--- TASK OBJECTIVE ---
Locate the line that contains "Identify the click" in the entries below, then repeat it and every following line through the line that contains "Gasos de calibració / laboratori (809, 802)", exactly, and no others.

--- RECORDS SUPPLIED ---
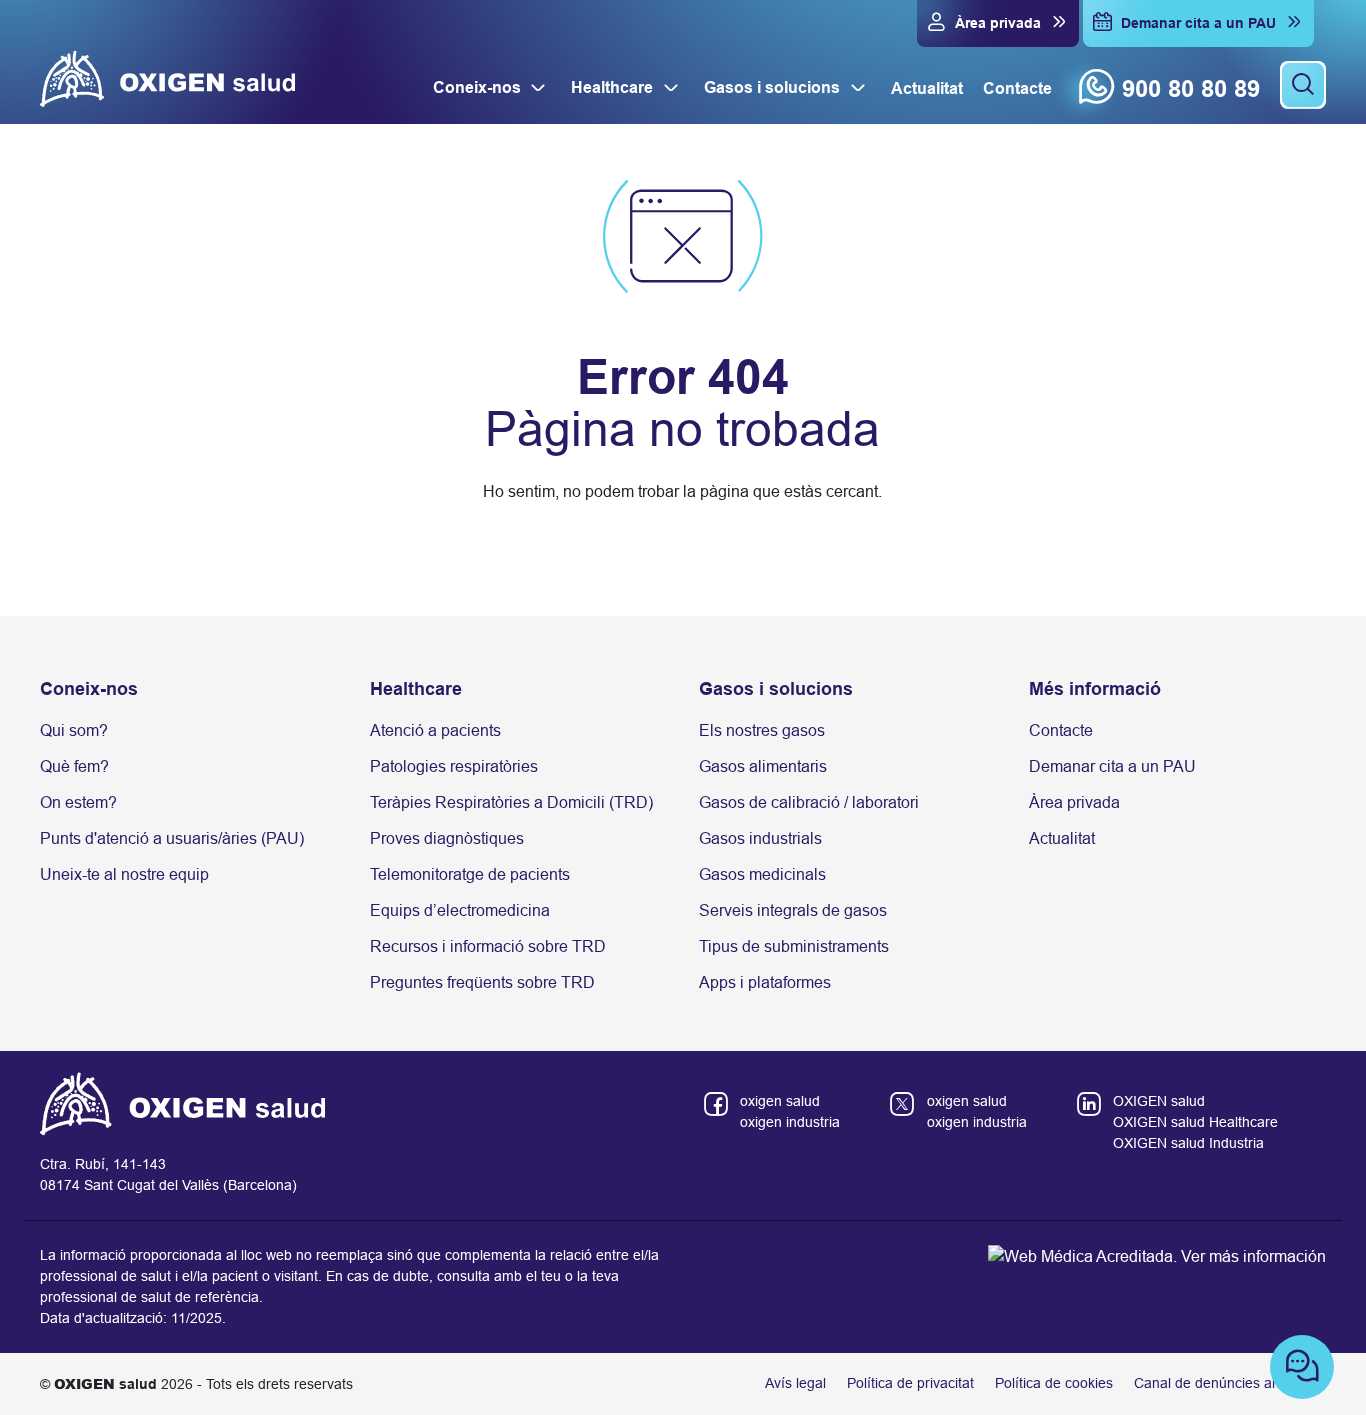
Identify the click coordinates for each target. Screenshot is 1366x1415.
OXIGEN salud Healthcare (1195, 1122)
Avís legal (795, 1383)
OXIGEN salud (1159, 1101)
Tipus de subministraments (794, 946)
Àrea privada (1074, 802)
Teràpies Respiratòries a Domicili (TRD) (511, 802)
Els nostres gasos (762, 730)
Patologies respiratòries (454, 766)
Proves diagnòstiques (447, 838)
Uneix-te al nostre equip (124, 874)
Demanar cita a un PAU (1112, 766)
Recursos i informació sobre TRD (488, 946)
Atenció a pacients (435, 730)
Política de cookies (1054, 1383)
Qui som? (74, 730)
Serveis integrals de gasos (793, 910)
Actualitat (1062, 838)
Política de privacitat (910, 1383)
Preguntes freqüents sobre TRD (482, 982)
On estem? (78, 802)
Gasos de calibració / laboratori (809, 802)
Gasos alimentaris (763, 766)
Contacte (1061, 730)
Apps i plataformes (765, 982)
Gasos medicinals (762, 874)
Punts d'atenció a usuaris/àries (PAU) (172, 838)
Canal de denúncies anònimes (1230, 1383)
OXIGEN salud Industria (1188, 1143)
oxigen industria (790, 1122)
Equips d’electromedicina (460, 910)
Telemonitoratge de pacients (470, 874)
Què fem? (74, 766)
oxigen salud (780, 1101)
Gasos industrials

...

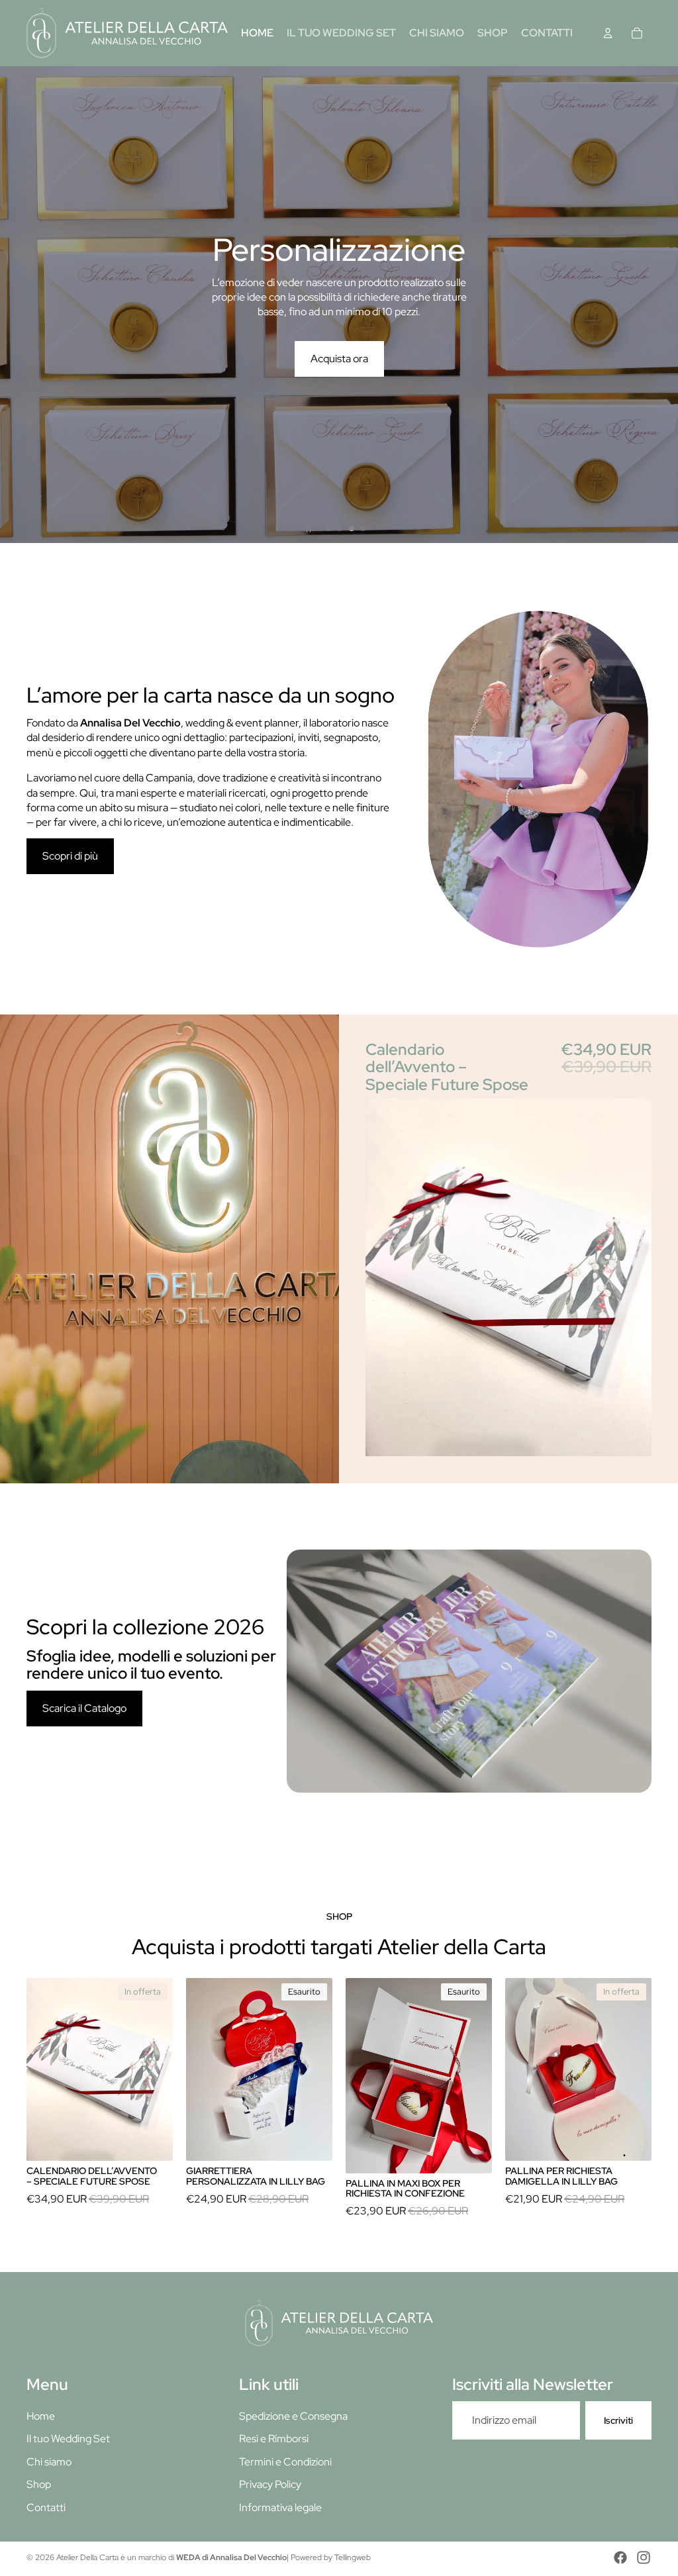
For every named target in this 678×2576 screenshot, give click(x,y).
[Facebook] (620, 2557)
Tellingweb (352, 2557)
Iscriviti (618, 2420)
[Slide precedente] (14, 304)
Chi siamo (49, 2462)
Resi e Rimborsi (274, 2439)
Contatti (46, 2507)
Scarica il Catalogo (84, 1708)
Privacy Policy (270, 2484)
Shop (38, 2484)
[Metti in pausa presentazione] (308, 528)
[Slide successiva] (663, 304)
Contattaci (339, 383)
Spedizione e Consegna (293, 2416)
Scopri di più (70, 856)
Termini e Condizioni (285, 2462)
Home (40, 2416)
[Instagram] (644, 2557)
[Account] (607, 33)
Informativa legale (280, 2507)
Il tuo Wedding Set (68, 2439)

--- EXERCISE RESPONSE ---
Identify the click coordinates for each target. Screenshot is 1366x1415.
OXIGEN salud Healthcare (1195, 1122)
Avís legal (795, 1383)
OXIGEN salud (1159, 1101)
Tipus de subministraments (794, 946)
Àrea privada (1074, 802)
Teràpies Respiratòries a Domicili (TRD) (511, 802)
Els nostres gasos (762, 730)
Patologies respiratòries (454, 766)
Proves diagnòstiques (447, 838)
Uneix-te al nostre equip (124, 874)
Demanar cita a un PAU (1112, 766)
Recursos i informació sobre TRD (488, 946)
Atenció a pacients (435, 730)
Política de cookies (1054, 1383)
Qui som? (74, 730)
Serveis integrals de gasos (793, 910)
Actualitat (1062, 838)
Política de privacitat (910, 1383)
Preguntes freqüents sobre TRD (482, 982)
On estem? (78, 802)
Gasos de calibració / laboratori (809, 802)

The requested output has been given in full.